Hepatology. 1993 Mar;17(3):361-5.
Using assays to detect antibodies against antigens (C-100, 5-1-1, C-22 and C-33) of the hepatitis C virus, we tested stored sera from 40 patients prospectively identified as having non-A, non-B posttransfusion hepatitis. The 28 patients who demonstrated seroconversion ("documented hepatitis C") had more severe initial disease; all 20 cases of chronic hepatitis occurred in this subgroup. Only 2 of the 12 patients who did not demonstrate such seroconversion even had symptoms. In the group of patients with documented hepatitis C, chronic hepatitis was more commonly seen in men (89%) than in women (40%). The patients in whom antibody to the C-100 antigen developed were younger and had received more blood than had those patients who had hepatitis C diagnosed by demonstration of antibodies to the 5-1-1, C-22 or C-33 antigen (or all three). The proportion of cases of posttransfusion hepatitis that could be associated with antibody sero-conversion decreased around the time that blood banks switched to an all-volunteer system. The hepatitis seen in patients who failed to demonstrate serological evidence of hepatitis C virus exposure was usually clinically unimportant; it may or may not have been due to viral infection.
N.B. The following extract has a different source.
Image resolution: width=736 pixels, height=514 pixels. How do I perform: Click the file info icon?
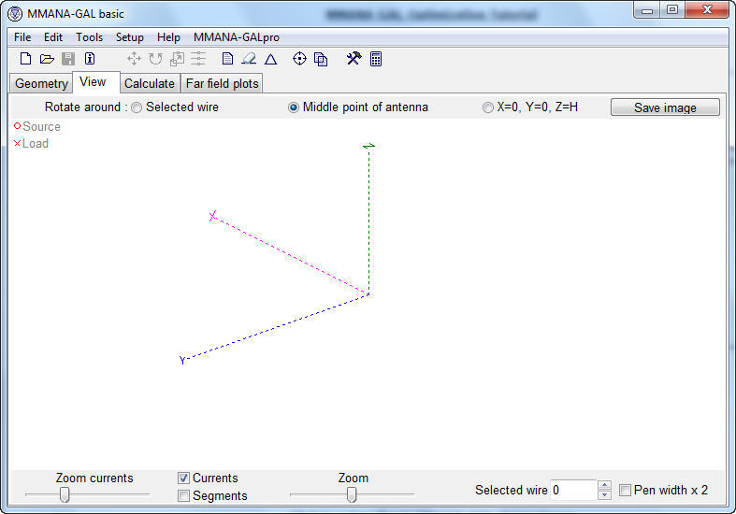click(x=90, y=59)
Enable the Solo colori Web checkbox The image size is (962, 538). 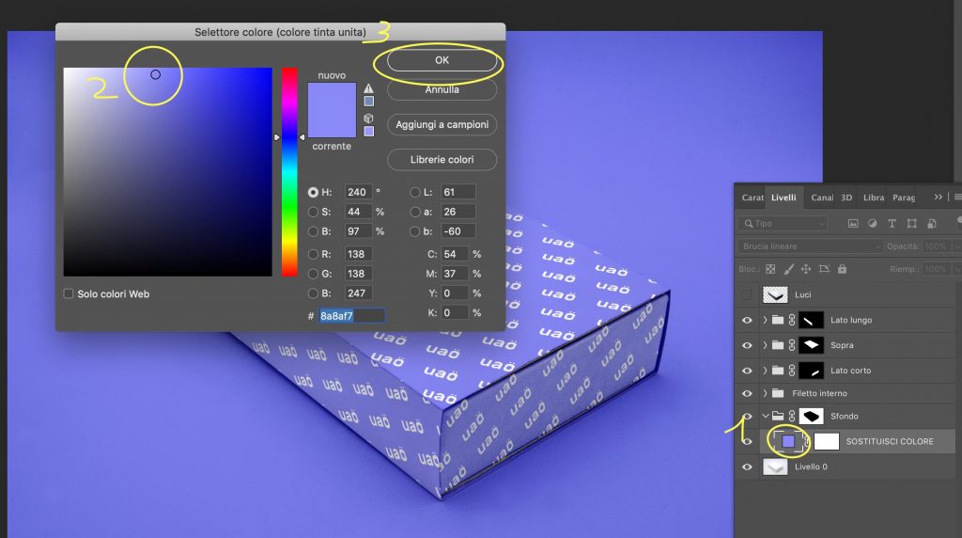pyautogui.click(x=69, y=293)
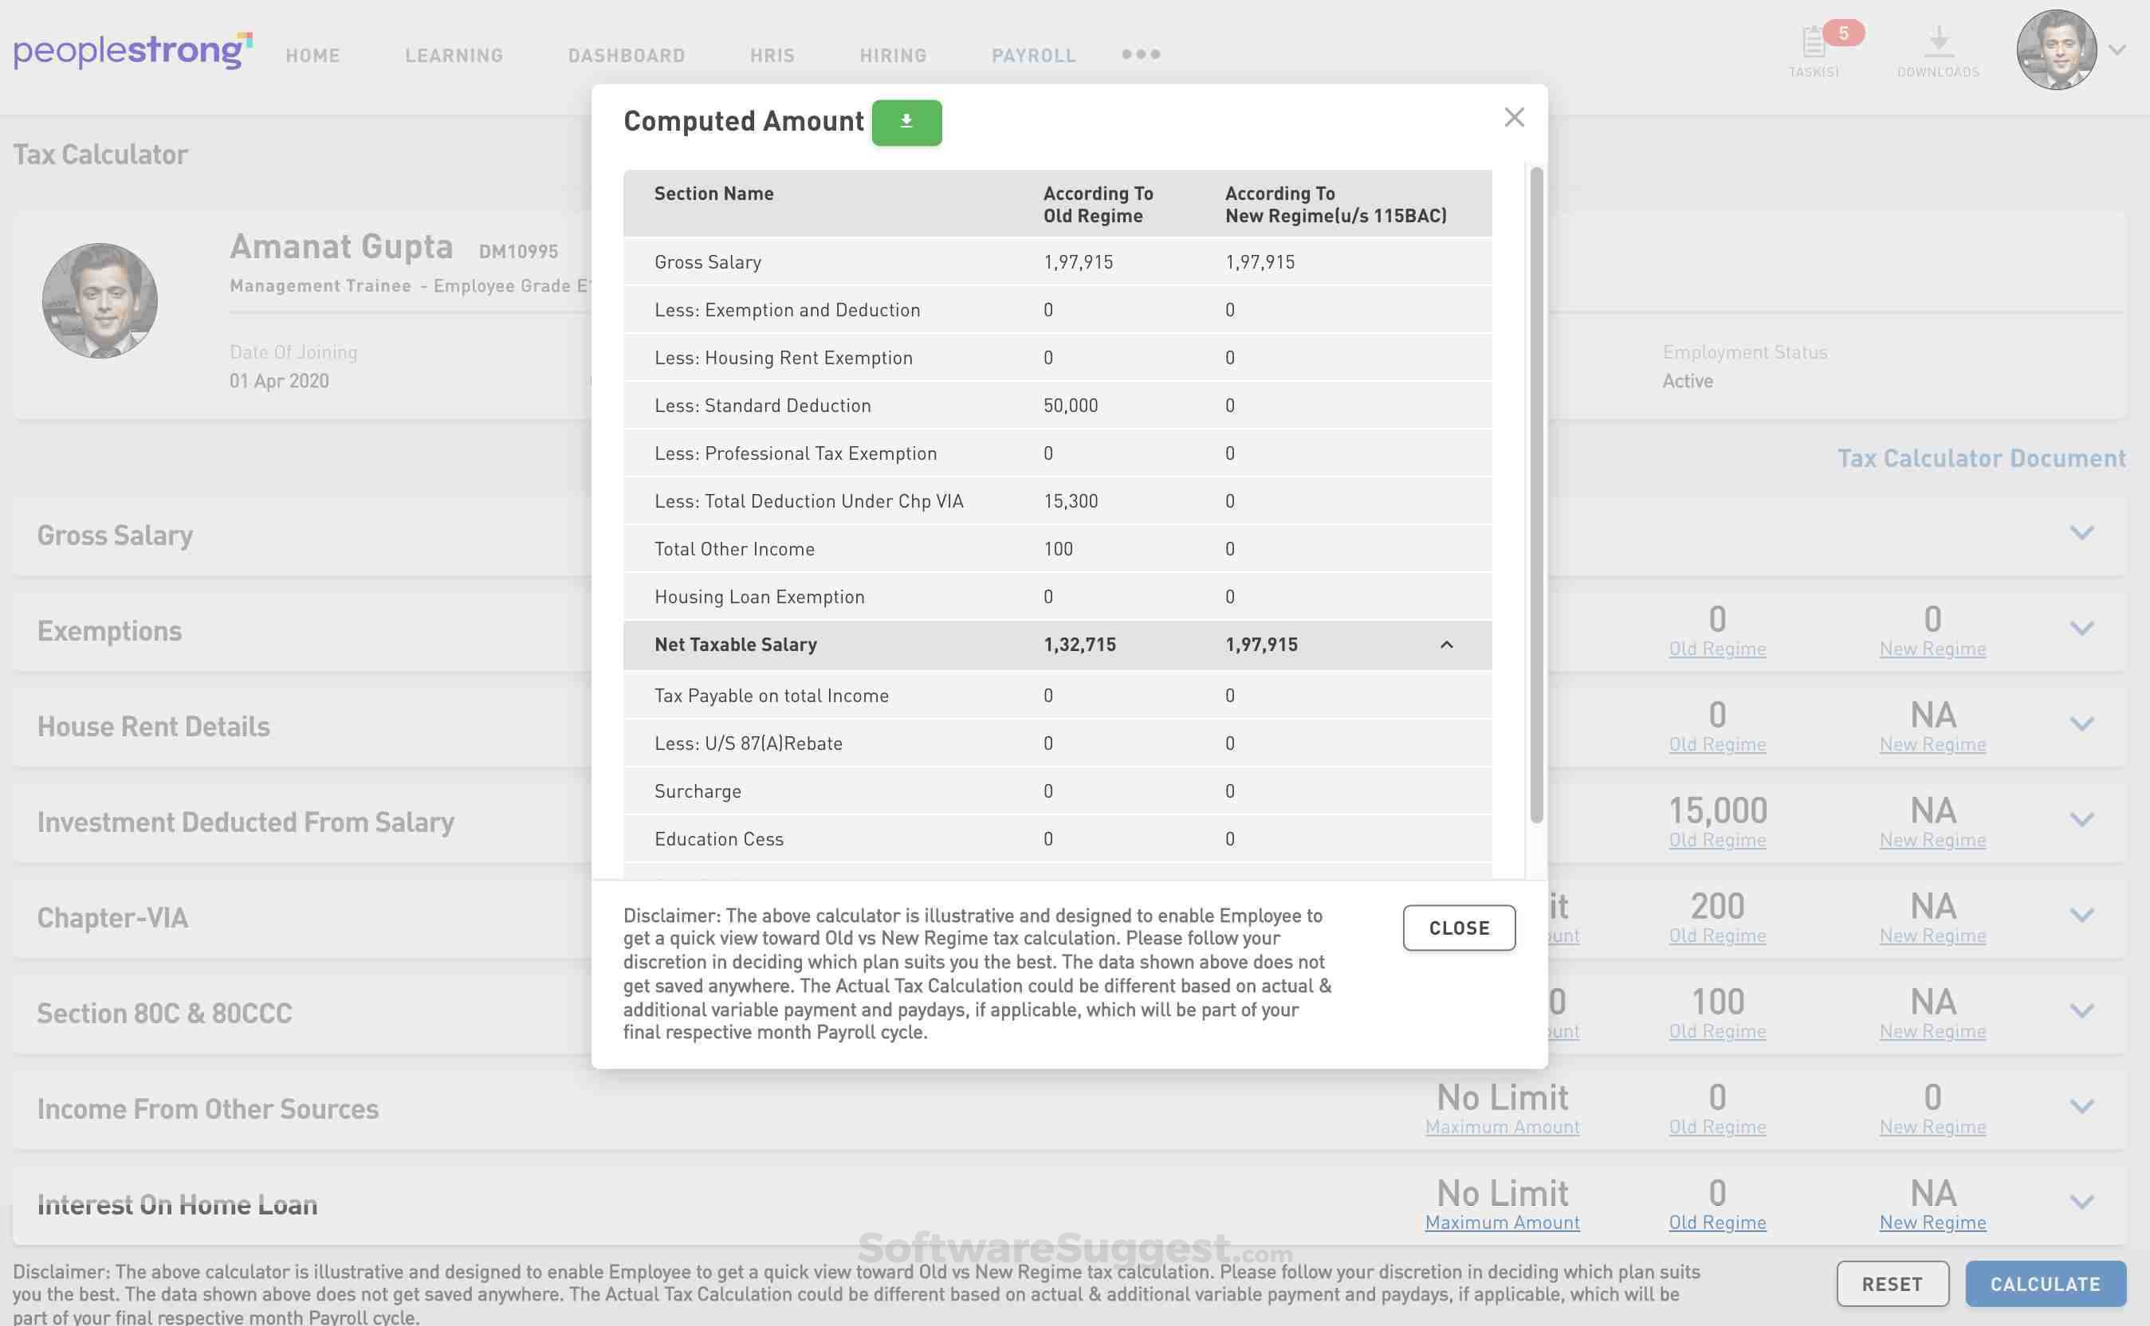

我们运用检测丙型肝炎病毒抗原(C-100、5-1-1、C-22和C-33)抗体的检测方法,对40例经前瞻性鉴定为患有非甲非乙型输血后肝炎患者的储存血清进行了检测。28例出现血清转化的患者(“确诊丙型肝炎”)初始疾病更为严重;所有20例慢性肝炎病例均出现在该亚组中。在12例未出现这种血清转化的患者中,只有2例有症状。在确诊丙型肝炎的患者组中,慢性肝炎在男性(89%)中比在女性(40%)中更为常见。出现C-100抗原抗体的患者比那些通过检测5-1-1、C-22或C-33抗原(或全部三种)抗体而确诊丙型肝炎的患者更年轻,接受的输血也更多。在血库转向全志愿供血系统前后,与抗体血清转化相关的输血后肝炎病例比例有所下降。在未显示丙型肝炎病毒暴露血清学证据的患者中出现的肝炎通常在临床上并不重要;其可能是或可能不是由病毒感染引起的。